僕らは歩幅を合わせて歩き出す。彼女のついている杖がアスファルトを一定のリズムで、コツコツと音を鳴らした。
「なんかピンクの変なのが」
目の前に舞った桜の花びらを見て彼女は呟いた。予想以上に症状は進行しているのだろうか。
今僕が見ているものの、何割くらいが彼女も共有できているのだろう。
「桜だな」
「ああ、今何月だっけ」
「四月、いつかくらいは判断しなよ」
「時間だけ分かればいいじゃん、うるさいな」
彼女は拗ねたように、自分の腕時計の小さなボタンを押した。
『ただ今の時刻は、午後、二時、三十六分です』
腕時計の無機質な機械音が今の時間を告げた。
「叔母さんは来ないの? お見舞い」
歩きながら僕はきいた。その腕時計の送り主のことが、ふと気になったのだ。
「最初の一日だけかな」
それっきり彼女に家族の話題を出すのはやめることにした。
「厄病神だしね、私」
厄病神と自称しているというのに、その声はあくまで無感情に徹している。
「辛くないの?」
「別に」
彼女は立ち止り、空を見上げた。僕もつられて上を見上げる。青色のキャンパスに、余計なものは何も描かれていない。爽快感のあふれる青空は、心のいい清涼剤だ。吹き抜ける風がさらに気分を高揚させる。
「私さ、まだわかるんだ」
「え?」
不意に彼女が言った。
「空の青さだけは、まだわかるんだよね。

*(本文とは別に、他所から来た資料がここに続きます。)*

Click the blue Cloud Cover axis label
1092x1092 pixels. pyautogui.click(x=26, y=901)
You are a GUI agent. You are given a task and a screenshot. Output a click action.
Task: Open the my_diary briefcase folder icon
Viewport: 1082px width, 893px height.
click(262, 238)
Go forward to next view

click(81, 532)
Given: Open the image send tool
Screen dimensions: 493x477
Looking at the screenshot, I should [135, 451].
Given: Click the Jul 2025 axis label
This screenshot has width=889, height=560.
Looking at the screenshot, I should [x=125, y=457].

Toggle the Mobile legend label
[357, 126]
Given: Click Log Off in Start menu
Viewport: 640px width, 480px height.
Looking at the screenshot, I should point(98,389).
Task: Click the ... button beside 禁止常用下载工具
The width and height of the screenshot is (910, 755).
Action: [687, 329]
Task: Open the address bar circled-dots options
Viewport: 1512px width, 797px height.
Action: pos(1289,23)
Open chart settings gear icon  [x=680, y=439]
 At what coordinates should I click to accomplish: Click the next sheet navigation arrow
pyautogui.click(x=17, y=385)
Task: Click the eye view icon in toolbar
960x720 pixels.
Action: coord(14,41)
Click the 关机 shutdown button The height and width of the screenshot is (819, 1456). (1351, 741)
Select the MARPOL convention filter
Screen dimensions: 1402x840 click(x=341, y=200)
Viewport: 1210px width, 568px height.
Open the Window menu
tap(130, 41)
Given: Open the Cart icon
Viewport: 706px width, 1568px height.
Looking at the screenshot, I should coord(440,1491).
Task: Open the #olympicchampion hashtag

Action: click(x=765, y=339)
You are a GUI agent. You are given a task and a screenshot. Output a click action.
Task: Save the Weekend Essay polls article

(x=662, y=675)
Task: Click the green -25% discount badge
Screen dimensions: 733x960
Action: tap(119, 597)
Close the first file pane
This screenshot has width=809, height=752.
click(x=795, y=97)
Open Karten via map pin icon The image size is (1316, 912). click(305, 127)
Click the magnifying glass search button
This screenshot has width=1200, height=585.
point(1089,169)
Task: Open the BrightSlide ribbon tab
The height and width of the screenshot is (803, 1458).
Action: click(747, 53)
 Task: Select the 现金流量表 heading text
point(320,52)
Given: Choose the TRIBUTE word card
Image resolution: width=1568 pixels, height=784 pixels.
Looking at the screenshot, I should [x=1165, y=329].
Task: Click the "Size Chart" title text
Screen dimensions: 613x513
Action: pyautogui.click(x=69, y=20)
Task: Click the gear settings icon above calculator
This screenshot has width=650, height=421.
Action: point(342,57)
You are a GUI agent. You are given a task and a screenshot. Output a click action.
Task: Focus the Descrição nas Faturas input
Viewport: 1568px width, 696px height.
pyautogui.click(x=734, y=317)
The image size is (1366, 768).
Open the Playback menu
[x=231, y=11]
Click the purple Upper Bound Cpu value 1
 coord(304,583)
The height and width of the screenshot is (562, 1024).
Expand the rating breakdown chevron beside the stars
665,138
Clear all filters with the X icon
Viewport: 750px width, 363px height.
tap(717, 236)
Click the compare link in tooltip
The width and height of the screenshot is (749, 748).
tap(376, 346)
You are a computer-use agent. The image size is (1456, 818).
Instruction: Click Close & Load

ぼんやり」
「ぼんやりか」
「うん、ぼんやり」
しばらく会話が途切れて、僕はまた思いつきで言ってみた。
「わかんなくなったら僕が伝えるよ」
「なにを?」
「空青いよ~って」
「あんた、曇っててもそう言いそう」
大して興味もなさそうに言い放つ彼女。我ながら恥ずかしいことを言ったもんだ。自分の顔が赤い気がしなくもない。体も熱い。背中までちくちくしてきた。僕がもだえている間に、彼女は視線を空から病院の方へ移していた。屋上のフェンスが壊れている。
「屋上のフェンス」
彼女が独り言のように呟く。
「あー、壊れているね、誰がやったんだろ」
「誰か死にたくてやったのかな?」
「どうだろ」
フェンスが壊れているからといって、別に死にたくて壊したとは限らないだろう。純粋に劣化した可能性もある。
「明後日には業者の人が直すって」
「それまで屋上は閉鎖?」
再び前を向き、彼女は僕より先を行く、あわてて僕も追いかけた。
「そだね、まあ鍵最近無くなったみたいだけど」
ほう、詳しいな。ここで僕が名探偵なら犯人は君だと言うところなのだろうけど、あいにく僕は名探偵でもなければ怪盗でもない。だから普通に感心することにした。
「よく知っているね」
「一か月もいたらね」
彼女は得意げにそう言って、僕より先に横断歩道の押しボタンを押した。ピピピピと機械音が、車の走行音に交じる。
「やっぱり車多いね」
通り過ぎる車を見ながら、彼女は言った。
「春休みだからね」
「あんた春休み遊ばないの? 暇なの?」
随分おかしなことを言うな。寝言だろうかと疑ったが彼女は寝てなかった。当たり前だが。
「君と遊んでる」
信号が赤から青へ変わる。今度は僕が先を行く。
「遊んでるの?これ」
彼女も負けじと僕に追い付こうとする。同時に杖のリズムも速くなる。
「うん、君といる以上の遊びなんてないよ」
「私との関係は遊びだったのね」
多分そのセリフは使い時を間違っている。
「というかさ、私以外あんた友達……あ」
「卓也を忘れるな」
不憫な男だった。数少ない僕の友達だと言うのに。
「最近遊んでるの?」
「うん、今度くらい卓也の家でジャグリングの練習でも」
彼の父親が元サーカス団員であるため、僕も暇つぶしに彼とジャグリングやバンジージャンプをしたりしている。うん実に高校生らしい趣味だ。
「高校生らしくないね」
呆れたように彼女は言う。らしくなかったのか。まあ世間一般の高校生の遊びを僕がやっていても似合わないと言われそうだが。
「やってみたい気はするけどね」
あまりにも貴重な彼女の意欲的な発言に、耳を疑う。
「へえ、女の子でやりたいって人あんまりいないけど。珍しいね」
「そうかな」
変わり者なのは知っていたが、好奇心が彼女の中に残っている事実は僕の心に小さな安心感を与えた。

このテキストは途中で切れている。